» Extract:
Comcast’s new broadband bandwidth policies and Verizon Wireless’s existing limits are consumer-friendly, their executives said earlier Tuesday. “There’s always demand for more capacity, and more bandwidth,” said Comcast Cable CEO Neil Smit. Increasing data demand by wireless subscribers is “why we're so focused as an industry on spectrum,” said Verizon Wireless President Dan Mead. “We see the hunger in consumers using their devices in so many ways.” He pointed to the carrier’s LTE capabilities and its new Viewdini video portal.
Comcast “had a more rigid structure in place” for data caps, “and we wanted to make it more flexible” for the cable operator’s broadband subscribers, Smit said. If they want to consume a terabyte of data, they “could buy tiers,” he said. “It was about flexibility and choice,” he said of the ISP’s changes last week to its caps which led it to abandon a 250 GB limit. “It seemed to be very well accepted,” Smit said of the change.
Verizon Wireless considers alerts to subscribers who approach data caps “friendly consumer reminders,” Mead said. “We give notices for data consumption to consumers” when they approach certain thresholds, and customers can upgrade, he said. The point “is to never have the consumer surprised,” he said. “One of the things consumers are going through is what a gigabyte is,” and Verizon Wireless and “the wireless industry is doing a good job in responding to those needs,” Mead said. “I think that you'll see that the tiers for consumption will continue to evolve."
Genachowski’s “important statement” isn’t “the first time” he’s “recognized the need for flexibility in broadband pricing,” AT&T Senior Executive Vice President Jim Cicconi wrote in a blog post (http://xrl.us/bm8yho). “But his words today come at a time when one company has been pushing the FCC to impose a particular pricing model on Internet service providers. Under that company’s proposal, the costs of providing their service would be borne by all consumers, not just those who choose to use their service. This would be fundamentally unfair, and that’s why Chairman Genachowski’s pushback is significant.” Netflix has told the FCC that the exclusion of some content from broadband data caps when video is sent by managed networks of AT&T, Comcast and Time Warner Cable violates net neutrality rules. Netflix had no comment Tuesday. Genachowski “recognizes the need for regulatory humility” for the Internet, Cicconi wrote.
To Public Knowledge, Genachowski backing data “caps presents a false picture” that it’s “simply another ‘business model innovation,'” Legal Director Harold Feld said. “The question is not, as the chairman said, whether there is only one model. The question is, will all the benefits of broadband Chairman Genachowski has articulated in the past ever happen in a world where broadband providers get a free pass on any pricing scheme or restriction if they use the magic words ‘bandwidth cap'?” ISPs shouldn’t be able to “exempt their content from the cap while counting the same type of content supplied by others,” Feld said. (http://xrl.us/bm8yh6).

» Actions to take:
A: According to the article on broadband data caps, what limit did Comcast drop when it changed its caps last week?
B: In the article on broadband data caps, why does Verizon Wireless send notices to subscribers who near their data thresholds? Answer in one to three sentences.
C: Go on with the article on broadband data caps from the point where it stops.

» Given information:
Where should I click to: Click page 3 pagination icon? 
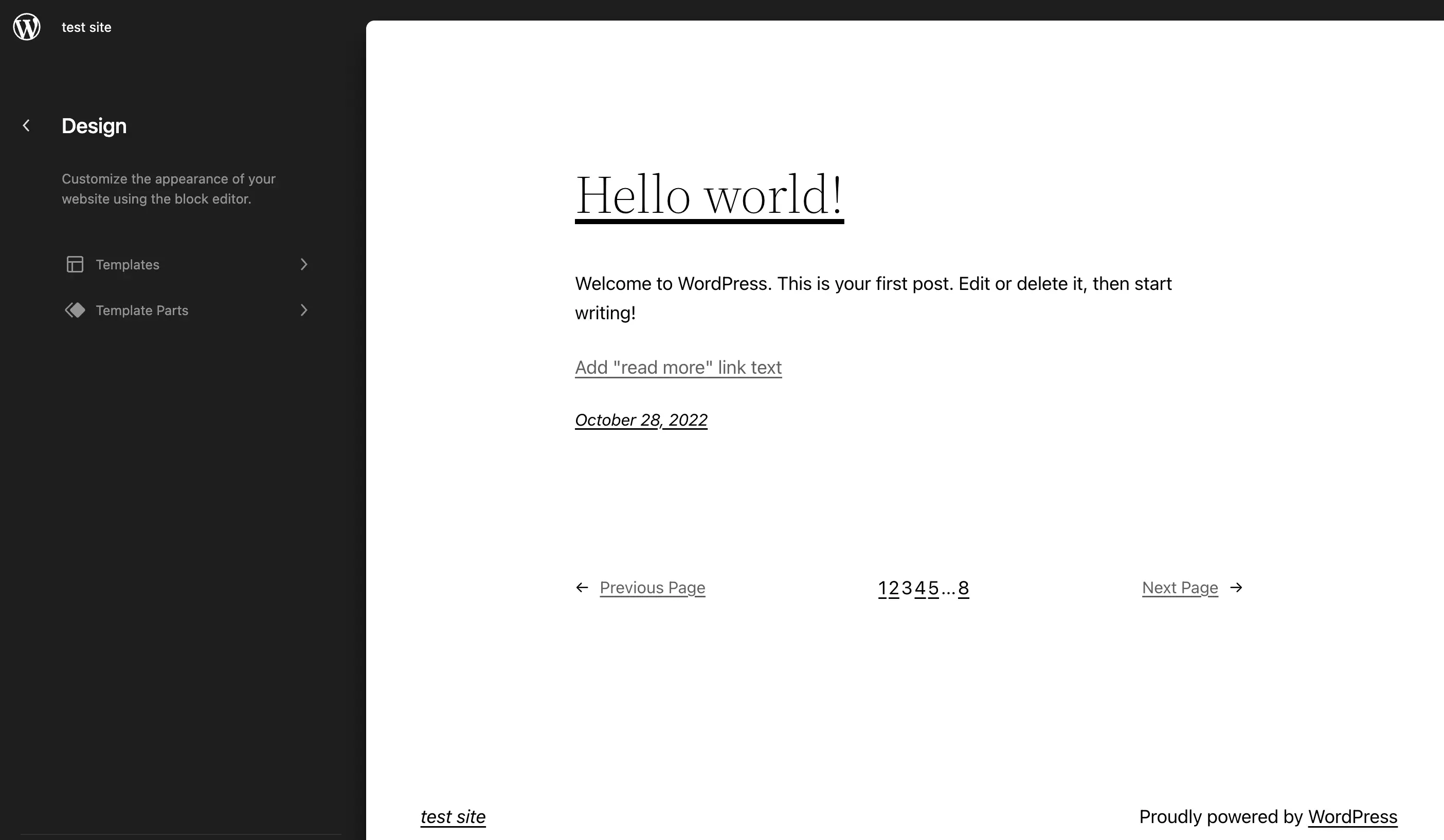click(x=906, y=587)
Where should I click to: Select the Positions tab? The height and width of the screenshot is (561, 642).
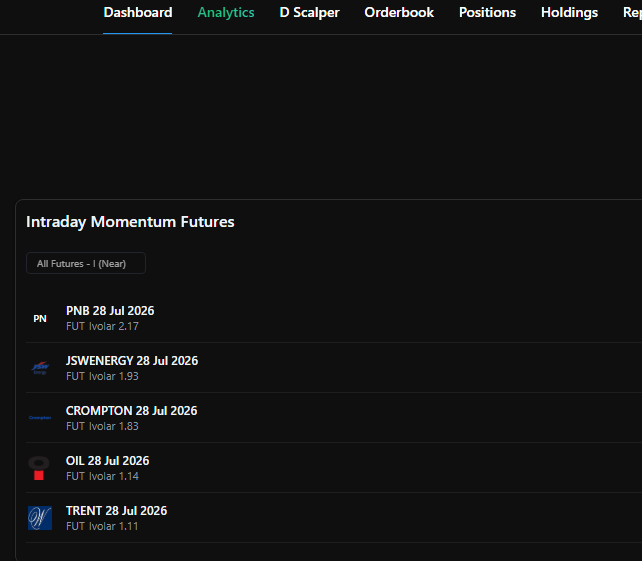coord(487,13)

» Answers:
A: A 250 GB limit.

B: Verizon Wireless sends these notices so that the consumer is never surprised. Mead calls them "friendly consumer reminders," and customers who get them can upgrade.

C:
"The FCC should be investigating” caps, “not endorsing them,” said Free Press Policy Director Matt Wood. “All the evidence shows that caps on wired broadband platforms like cable make no sense,” Wood said. “They don’t affect network congestion, even in the rare instances where congestion actually exists on these systems.” Comcast shows the “harms” and “lack of any legitimate reason” for caps, because the ISP began by exempting its own content from the limits and applying them to rivals including Netflix, Wood said. Last week “Comcast changed course and suspended caps temporarily in all but a few markets -- but promised to start overcharging any users there who exceeded these arbitrary limits,” he said. “The FCC has turned a blind eye to this competition problem.” But Genachowski “emphasized the importance of consumer choice,” an FCC spokesman said of the remarks on usage-based pricing. Genachowski also emphasized “competition, which includes over-the-top video competition, and lower prices for consumers,” the spokesman said.
Genachowski keeps hoping more government-occupied spectrum will be used for commercial purposes, he said of the approximately 60 percent of frequencies in certain desirable bands used by federal agencies, he said. “No one anticipated this increase, so we haven’t managed spectrum policy to anticipate this increase” in consumer demand for data and other functions that need spectrum, he said. “We have to think about much more of that for commercial [use] more quickly, and think about innovative ideas like sharing of government use and commercial use, building on some of the ideas in Wi-Fi.”
Using cable operators’ Wi-Fi hotspots to “offload” wireless data traffic is “a big part of the solution,” Genachowski said. “In the category of the kind of problems you want to have is mobile congestion,” since without it “we wouldn’t have any demand,” he continued. “Cable has been leading the way in innovating around Wi-Fi,” and Genachowski “was very pleased to see the announcement” Monday that five operators are letting each others’ broadband customers use their Wi-Fi hotspots, he said. “We're just at the beginning of the innovation that we'll see from Wi-Fi.”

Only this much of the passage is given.